第54章 你就是为他而拒绝我的吗(第4/4页)

老爷子又打开那套瓷具,林聿淮跟他解释这是釉上彩,不能用来盛食物,主要是图个好意头。

杯盘碗碟一团喜气,做到这份上,足可以见孙子对他的挂心。这份有心冲淡了连日来的不满,便也不好再发作,顺着台阶欢天喜地地下来,指挥保姆将那枚花鸟寿字纹碟子搁到电视柜的最上层。

老爷子一高兴,所有人都暗暗舒了口气,全家人和和气气地就座吃饭。

席间林聿淮除了应付爷爷的问寒问暖,留意到哥哥嫂子的眼风似乎总往自己身上飞,期间交颈密语几句, 欲言又止的样子,心里觉得奇怪。

果不其然,在晚饭结束后,大哥叫住了他:“聿淮,我有点事想和你聊聊,现在方便吗?”

两夫妇同林聿淮一起上了楼。嫂子从卧房的柜子里取了一件包裹出来,满脸为难的样子,“那天江老师突然把这个交给我们,嘱咐一定要当面亲自转交给你,却又说不是什么特别着急要紧的事情,等你出差回来也行。
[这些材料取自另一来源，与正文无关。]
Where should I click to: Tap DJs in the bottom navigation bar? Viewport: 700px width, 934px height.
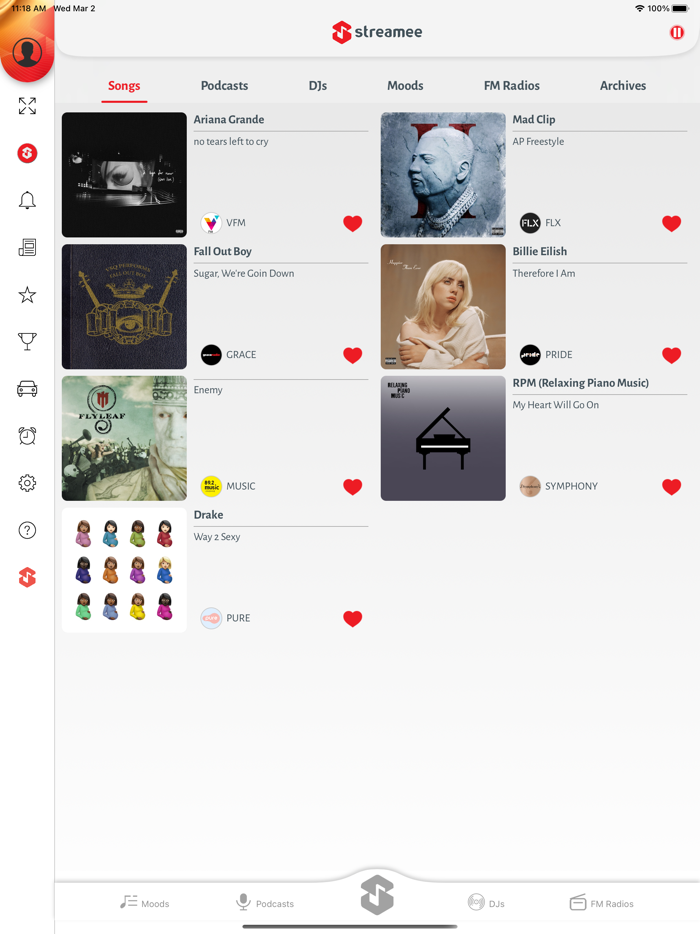pos(486,903)
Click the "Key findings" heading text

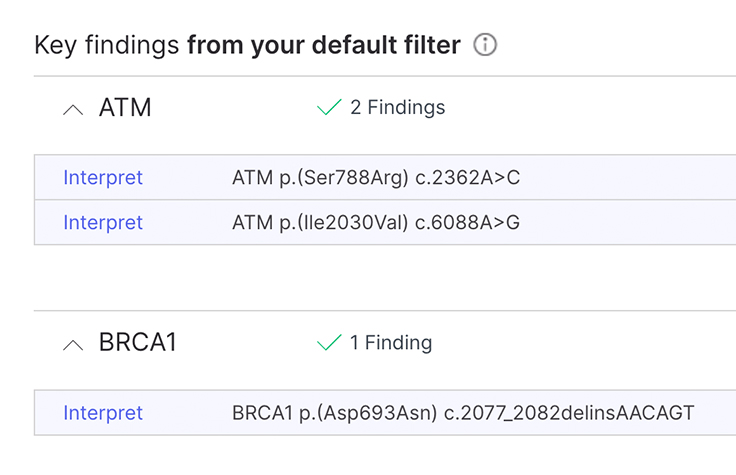pyautogui.click(x=107, y=45)
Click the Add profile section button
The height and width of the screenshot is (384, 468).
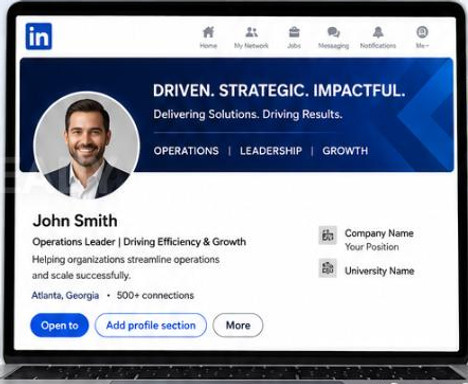pos(151,325)
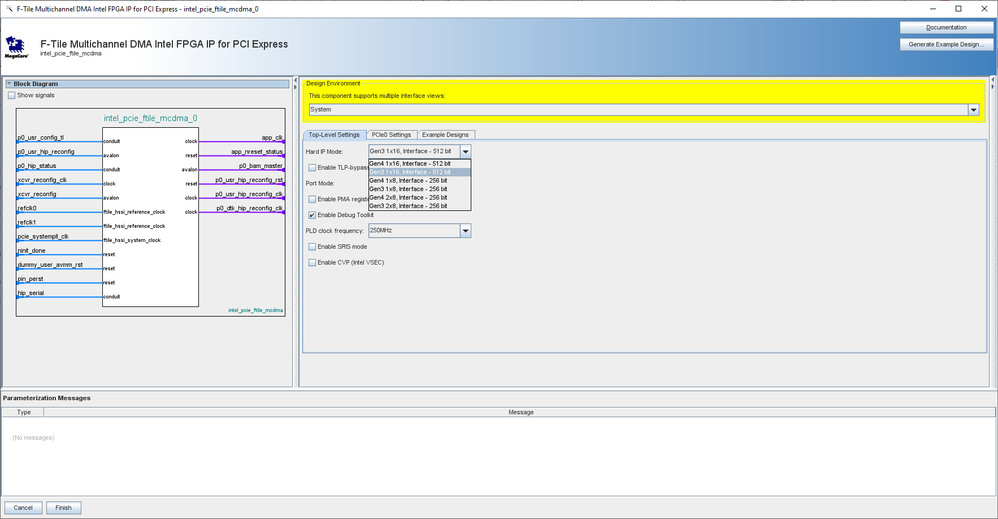Disable the Enable Debug Toolkit checkbox

pos(313,215)
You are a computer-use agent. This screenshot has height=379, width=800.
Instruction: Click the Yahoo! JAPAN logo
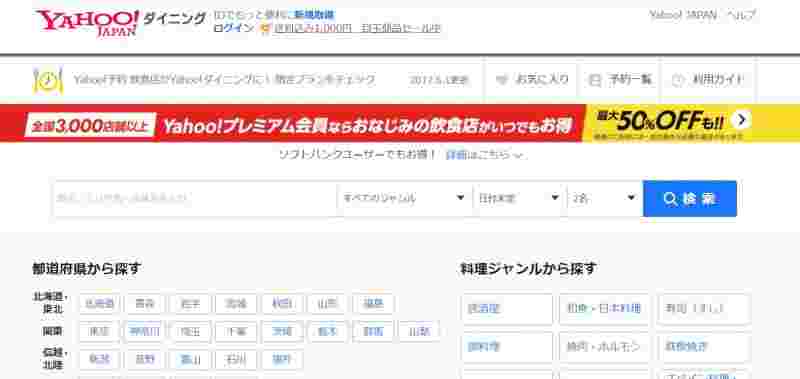point(87,22)
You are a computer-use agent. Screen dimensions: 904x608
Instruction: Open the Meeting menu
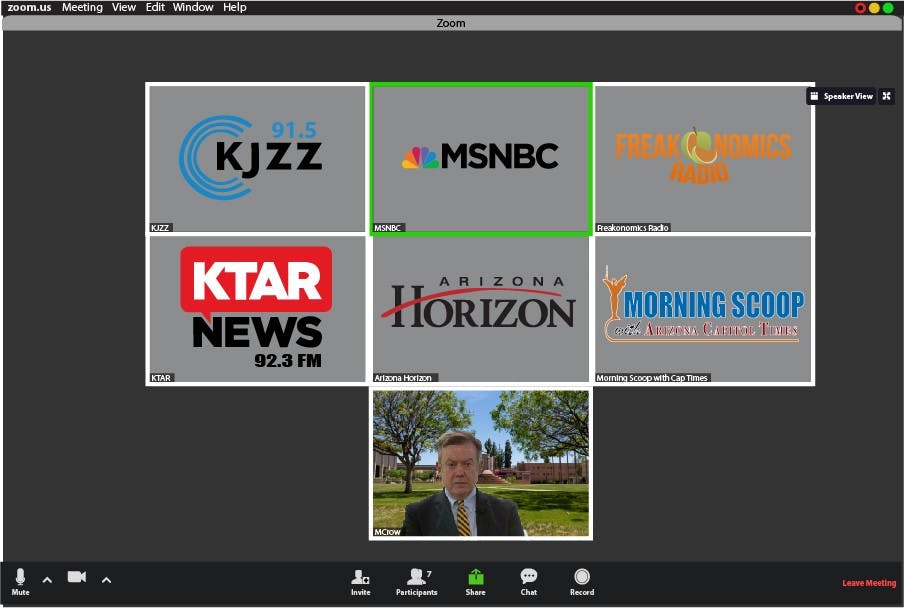pyautogui.click(x=82, y=7)
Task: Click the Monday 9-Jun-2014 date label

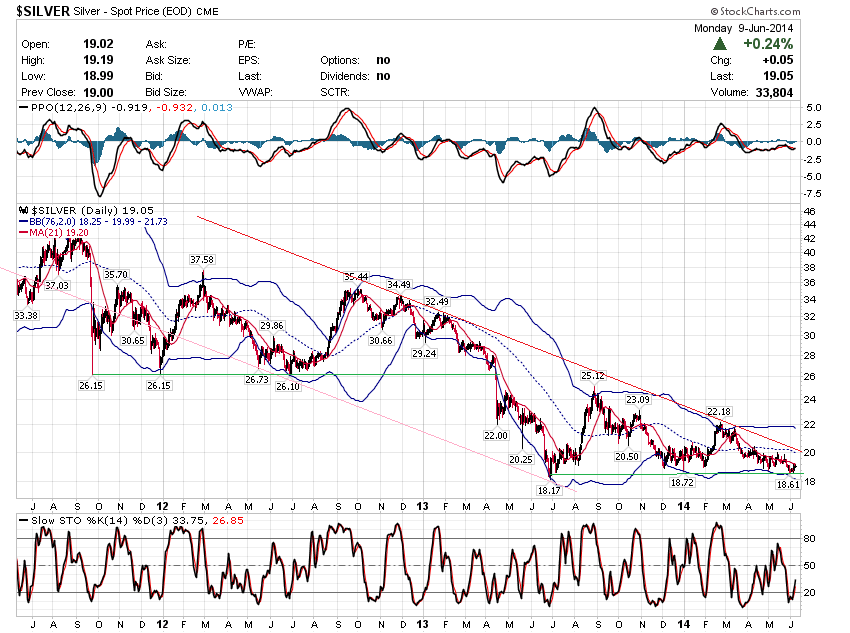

”

她看他迟迟不接,往他手里递了递,“我们想着你在外工作一定很忙,不好打扰,后来打了几个电话又说有事,才一直拖到了现在。”

“你放心,我们不知道这里面是什么,也没拆开看过,”大哥补充道。观察到他始终没有言语,试探性地问:“聿淮,你和江老师之间没什么事吧?”
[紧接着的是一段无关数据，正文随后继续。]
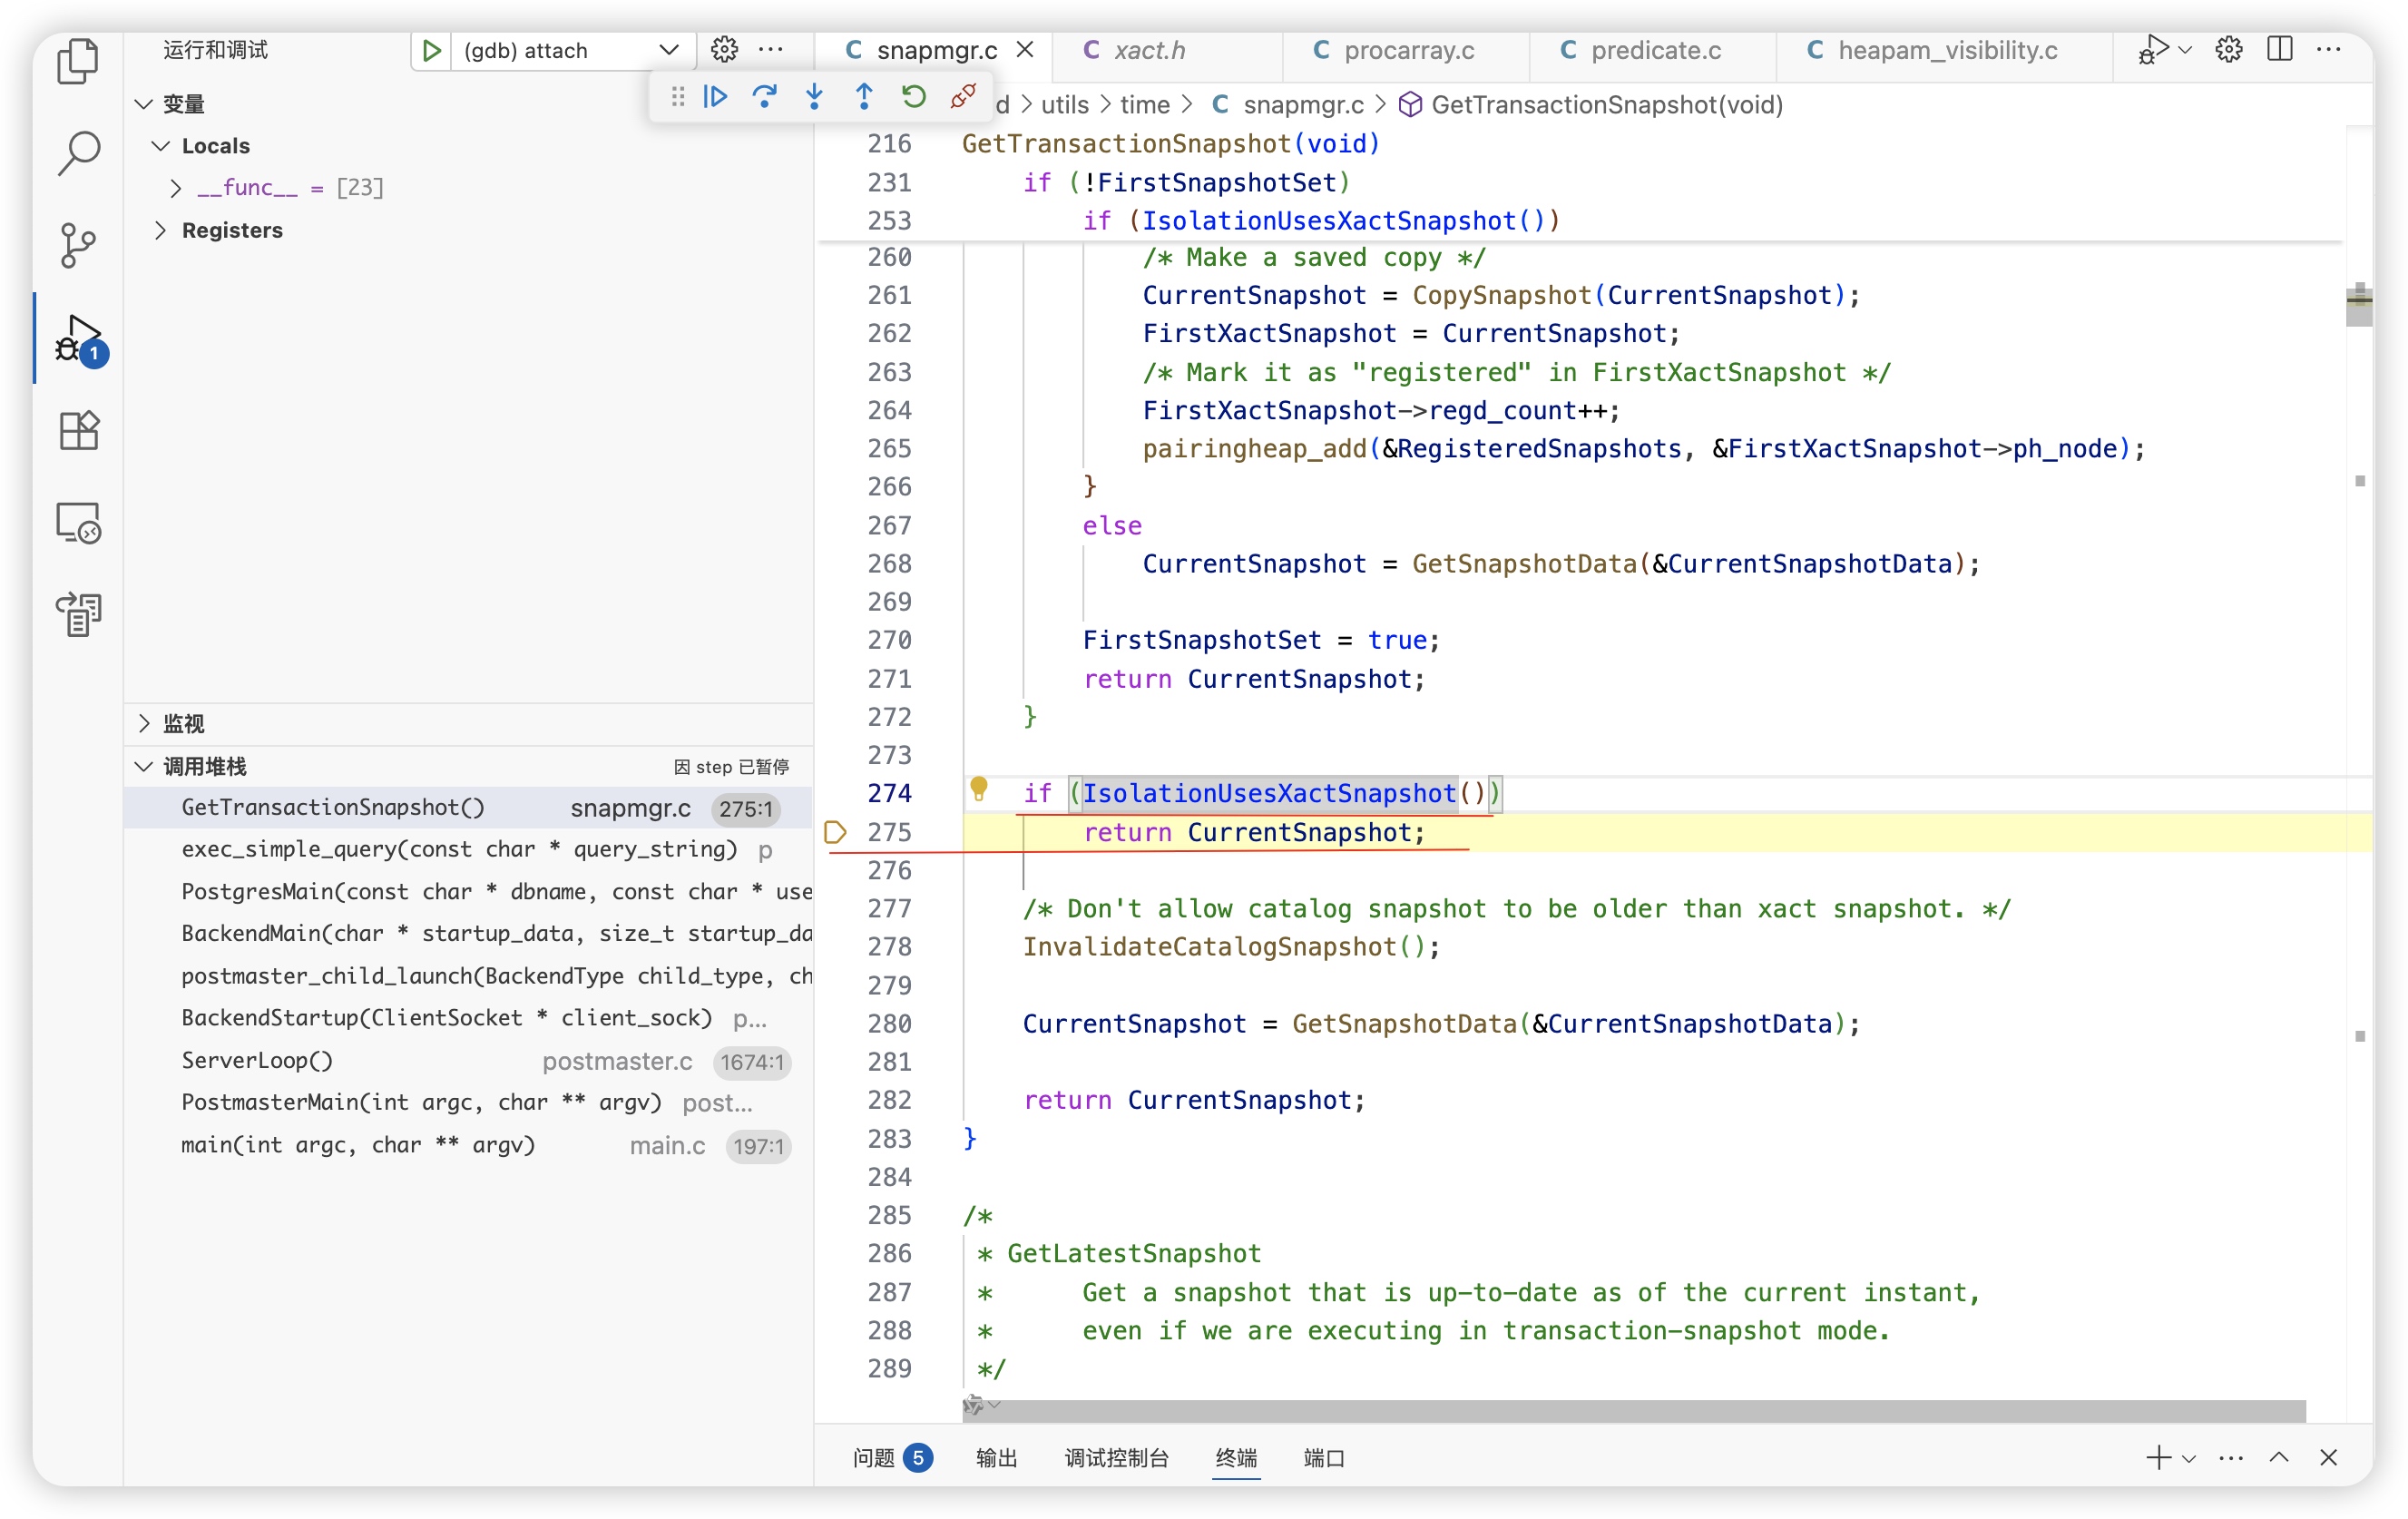This screenshot has width=2408, height=1519.
Task: Toggle split editor layout
Action: point(2279,49)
林聿淮从刚才听到第一句话心里就已猜到十之八九,又被那句“不是什么特别着急要紧的事情”刺了一下。

掂着手里的分量,自嘲地苦笑了笑,“没什么,麻烦你们了。”

当着哥嫂的面不好过多解释,他回到自己房间才把包裹拆开。里面端然躺着他送出的那只靛蓝色戒盒,同窗外的夜色融为一体。

外面还欲盖弥彰地裹了张报纸,他却没力气打开再看,密密麻麻的铅字印着过时的新闻,连同他的心情也一起被折了旧。

帘外忽洒了点暮雨,特属于南方冬夜的阴湿附着上来,顺着衣领袖口攀进脏腑,他整个人定在那里,思绪随着呼出的冷气一起飘远。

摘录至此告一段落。